Inquieto y curioso, como buen periodista
Filma un documental que será su tesis de grado, escribe en una agencia de noticias de su facultad y aspira a insertarse en los medios. Apasionado por el periodismo, Hernán Córdoba nos cuenta sus sueños y proyectos.
Quería estudiar medicina. Hasta promediar la secundaria, su sueño era ser pediatra. Pero un par de profesores que tuvo en los últimos años del colegio lo llevaron a cambiar de rumbo. “Dictaban cultura y literatura. Ellos me revelaron el mundo de la comunicación social y me inculcaron la importancia de mantenerse informado y no creer todo lo que dice la tele”, recuerda hoy, a los 24 años, Diego Hernán Córdoba David.

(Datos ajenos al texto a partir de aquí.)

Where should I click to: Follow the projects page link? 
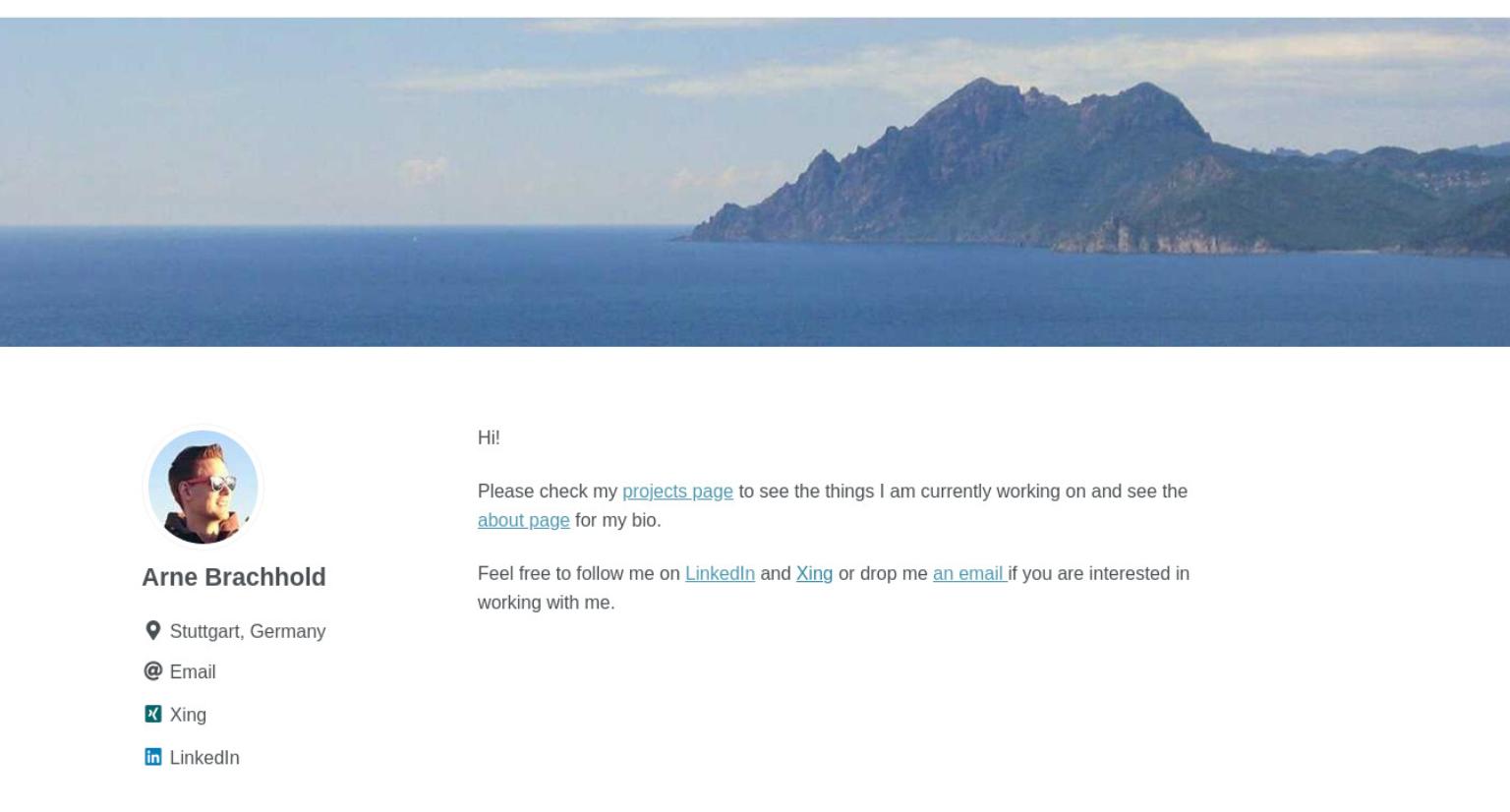click(677, 492)
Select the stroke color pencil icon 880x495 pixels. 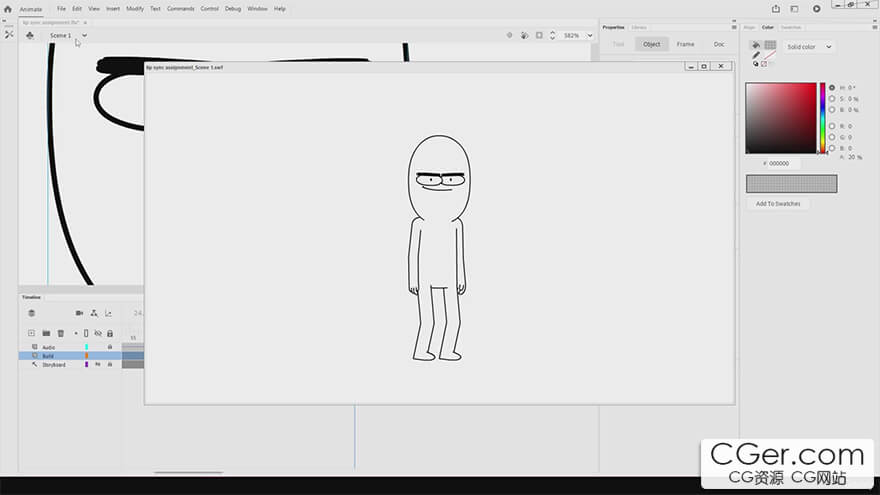coord(756,55)
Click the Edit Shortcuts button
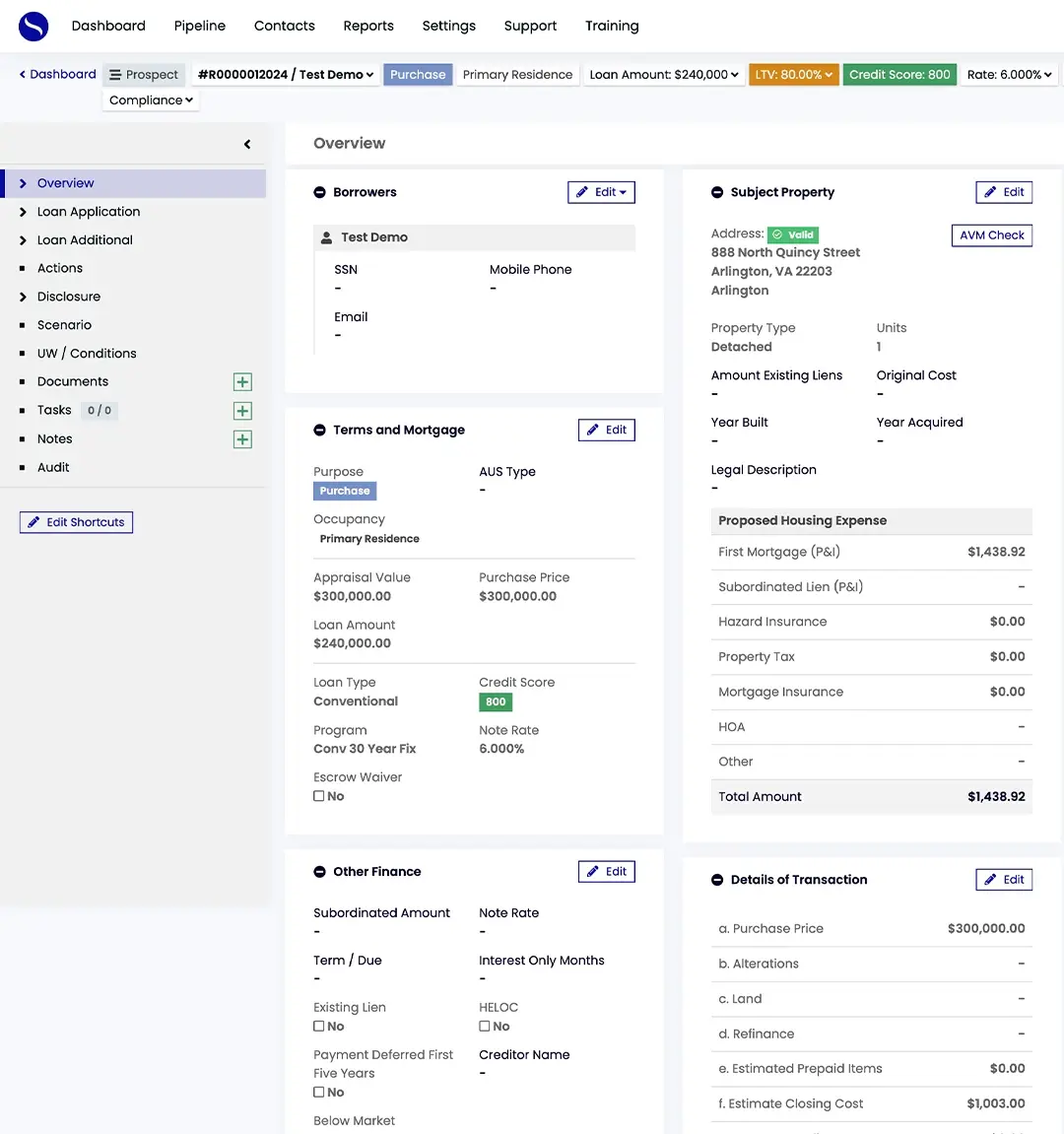The image size is (1064, 1134). pyautogui.click(x=76, y=522)
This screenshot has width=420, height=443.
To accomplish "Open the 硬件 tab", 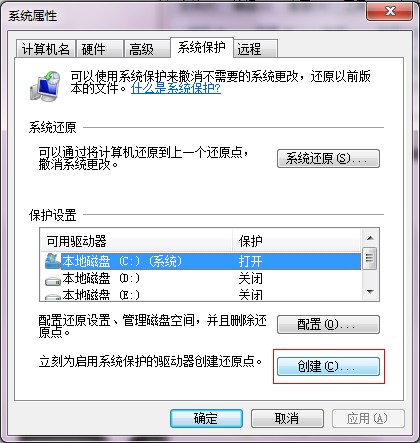I will click(99, 49).
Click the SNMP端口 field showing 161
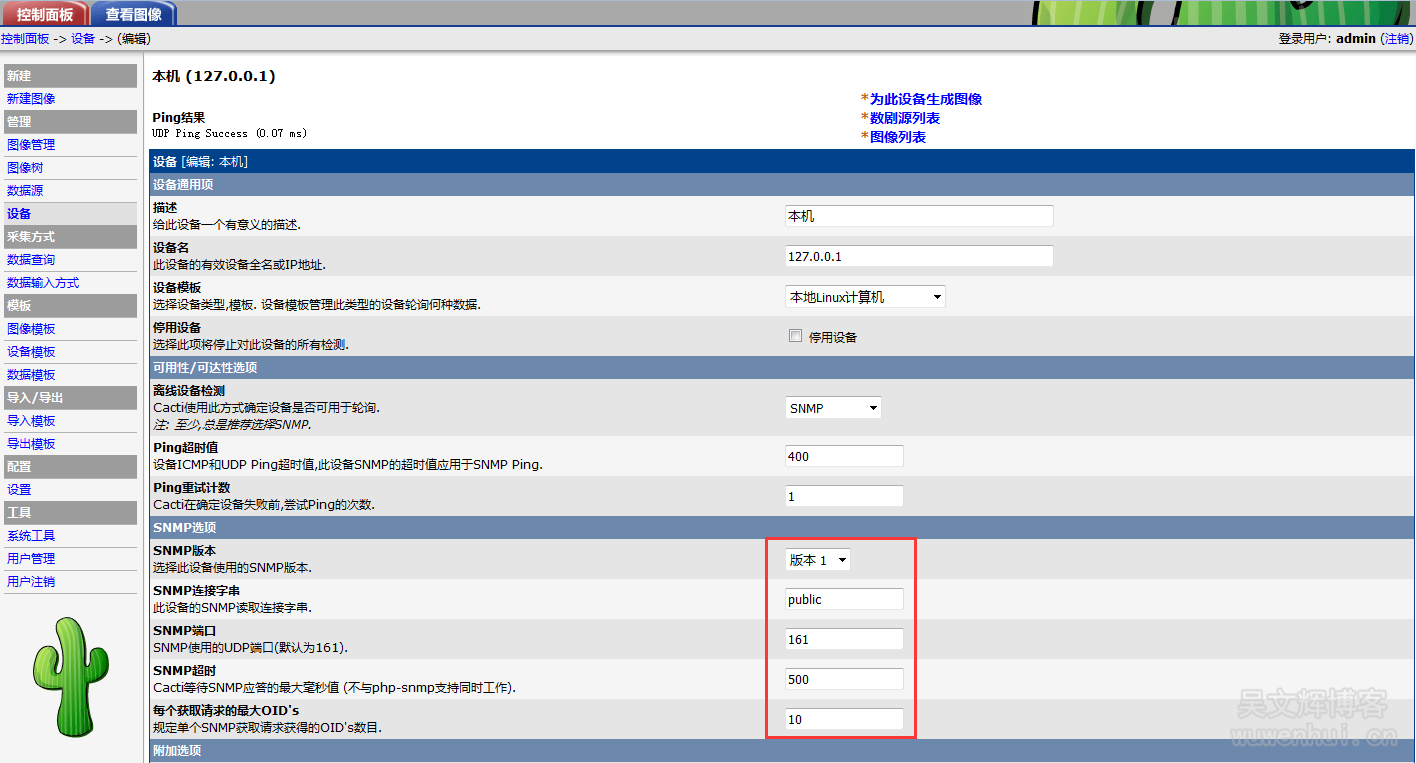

O Hernán, a secas, como lo conocen todos.
Descubrir su pasión lo hizo convertirse de un alumno del “montón” a uno ejemplar. “En la facu me empezó a ir mucho mejor que en el colegio, porque hacía lo que me gustaba. Y cuando uno hace lo que le gusta, con voluntad y perseverancia puede lograr lo que se proponga”, sostiene este “casi-licenciado” en Comunicación Social con orientación en Periodismo. Carrera que cursó en la Universidad Nacional de La Plata, ciudad donde vive con su hermano menor.

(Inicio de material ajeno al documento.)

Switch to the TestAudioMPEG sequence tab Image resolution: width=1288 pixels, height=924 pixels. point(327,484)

El “casi” es porque, para tener el título, a Hernán le falta la tesis. Una tesis que está produciendo en formato audiovisual. ¿El tema? “La figura del perito comunicacional, especialidad que consiste en emitir, en un juicio, una opinión técnica sobre cómo obró un medio de comunicación en determinado caso”, cuenta. Para el trabajo ya entrevistó a reconocidos periodistas y figuras de la Justicia, como el ministro de la Corte Suprema Eugenio Zaffaroni. Mientras, prepara el último final para completar también el profesorado en Comunicación.
Además, es redactor en la Agencia Periodística del Mercosur, un proyecto de la misma facultad. Y a lo largo de estos años, nunca se quedó quieto: fue productor de radio, filmó otros dos documentales como parte del programa académico de la carrera y escribió para un diario deportivo. “Nunca me interesó demasiado el fútbol —confiesa—, pero encontré un espacio para abordarlo desde un costado social y contar historias de vida que van más allá del juego”.

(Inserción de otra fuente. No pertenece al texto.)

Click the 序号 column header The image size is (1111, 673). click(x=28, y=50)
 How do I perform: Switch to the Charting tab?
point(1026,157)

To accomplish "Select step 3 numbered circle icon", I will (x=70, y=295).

¿Sus proyectos a futuro? Le gustaría conseguir trabajo estable en algún medio masivo. Aunque no descarta cursar un posgrado o incursionar en la comunicación institucional, una disciplina que conoció a fondo cuando participó en 2008 del programa Consejeros de SOS Joven. “Aquella fue una experiencia muy enriquecedora: me brindó un panorama interesante sobre un ámbito laboral que desconocía, el de la comunicación en las empresas”, dice Hernán.
El poco tiempo libre que le queda lo dedica a leer (investigaciones y ensayos; sus autores favoritos son Verbitsky y Caparrós), ver películas (cita a Lars von Trier como el cineasta que más admira) o a escuchar música (géneros de cabecera: metal y rock nacional). También ayuda a su novia, Ludmila, a elaborar artesanías que salen a vender los fines de semana en un parque platense.
¿Planea quedarse a vivir en La Plata? “Quién sabe: por el trabajo de mi papá ya viví en Pico Truncado y Bahía Blanca, me acostumbré a ser un poco nómade”. Lo que sí tiene claro es que su futuro está lejos de los consultorios y hospitales. A Hernán, la pasión lo terminó guiando al oficio que mejor le sienta.